Liberté et Immersion. Telles sont les deux notions fondamentales qui, seules, parviennent à décrire parfaitement Arx Fatalis. Le premier né d’Arkane Studios est un véritable petit bijou auquel il faut avoir joué au moins une fois. Arx Fatalis est une expérience unique et mémorable, dans laquelle la liberté laissée au joueur est totale.
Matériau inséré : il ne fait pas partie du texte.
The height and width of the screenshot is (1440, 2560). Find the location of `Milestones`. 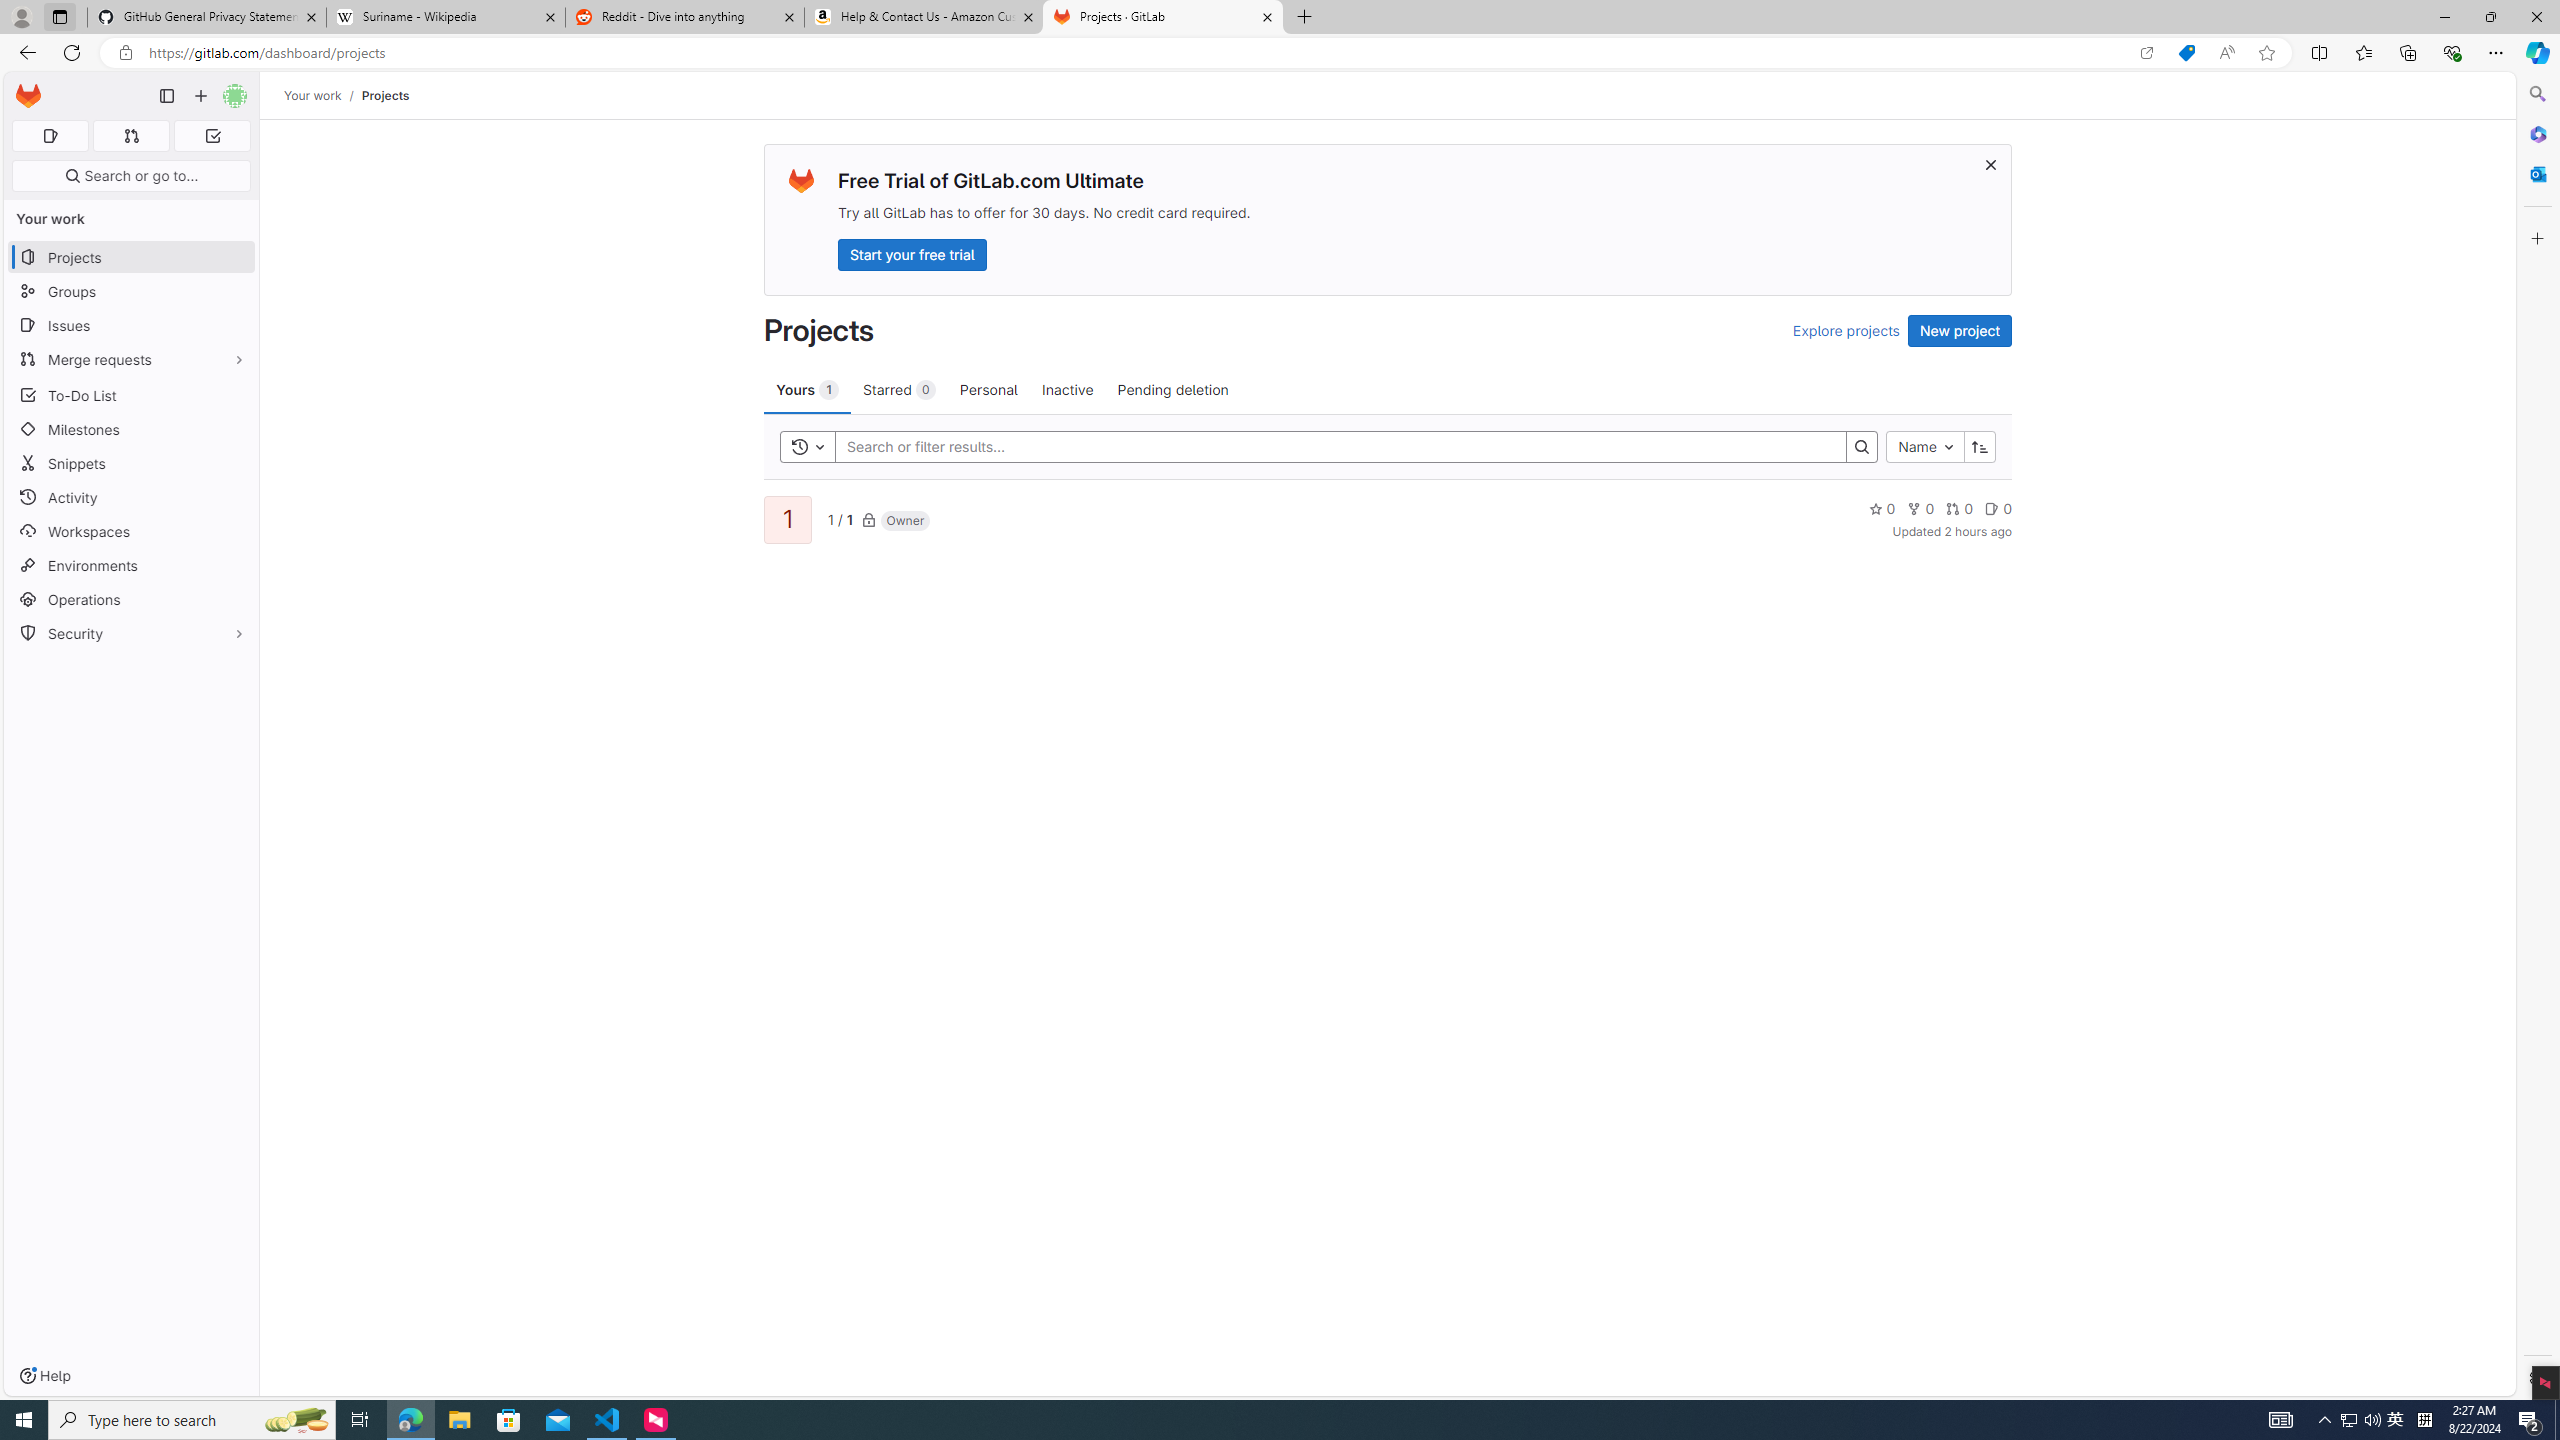

Milestones is located at coordinates (132, 430).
La liberté dans le jeu vidéo… Voilà un sujet délicat traité de pleins de façons différentes selon les écoles de développement. Malheureusement, c’est une notion qui tend à s’effacer dans les jeux modernes, et c’est d’autant plus dommageable pour les jeux de rôle. Si vous êtes un habitué des jeux vidéos récents, jouez à Arx Fatalis. Votre définition sur ce qu’est la liberté dans un jeu de rôle va s’en voir totalement chamboulée. Arx Fatalis vous lâche dans son monde sans ménagement. Le jeu vous explique les mécaniques de base, et ensuite débrouillez-vous. Vous n’êtes pas spectateur, vous êtes Am Shagar. Le jeu respecte votre intelligence, vous n’êtes pas gavé d’indications, d’interfaces vous indiquant que faire, où aller en permanence, non, c’est à vous de vous investir dans le jeu, de batailler pour survivre, pour appréhender les mécaniques plus complexes du jeu, à vous frayer un chemin dans le monde sous-terrain et inhospitalier d’Exosta. Vous parvenez à sortir de la prison gobeline, et une fois dehors vous vous apercevez d’une chose : vous n’avez plus d’objectif. Et oui ! Pas de quête principale qui s’active automatiquement et systématiquement. Alors que faire, par quoi commencer ? Le territoire Troll semble trop bien gardé, un gobelin hargneux refuse de vous ouvrir une grille… Mais vous avez déjà rencontré quelques humains, il doit donc bien y avoir de la civilisation quelque part… Vous explorez donc sans savoir sur quoi vous allez tomber, vous vous rendez compte que les combats ne sont pas évidents, ils ne se maîtrisent pas d’un coup d’un seul, vous vous faites rétamer par ce que vous pensiez n’être qu’une araignée de pacotille… Quelle joie quand, enfin, vous parvenez dans la ville d’Arx ! Ca y est, vous pénétrez dans un lieu plus amical, plus civilisé, servant de point de base avant de devoir repartir à l’aventure, dans ces galeries toujours plus profondes, plus inquiétantes.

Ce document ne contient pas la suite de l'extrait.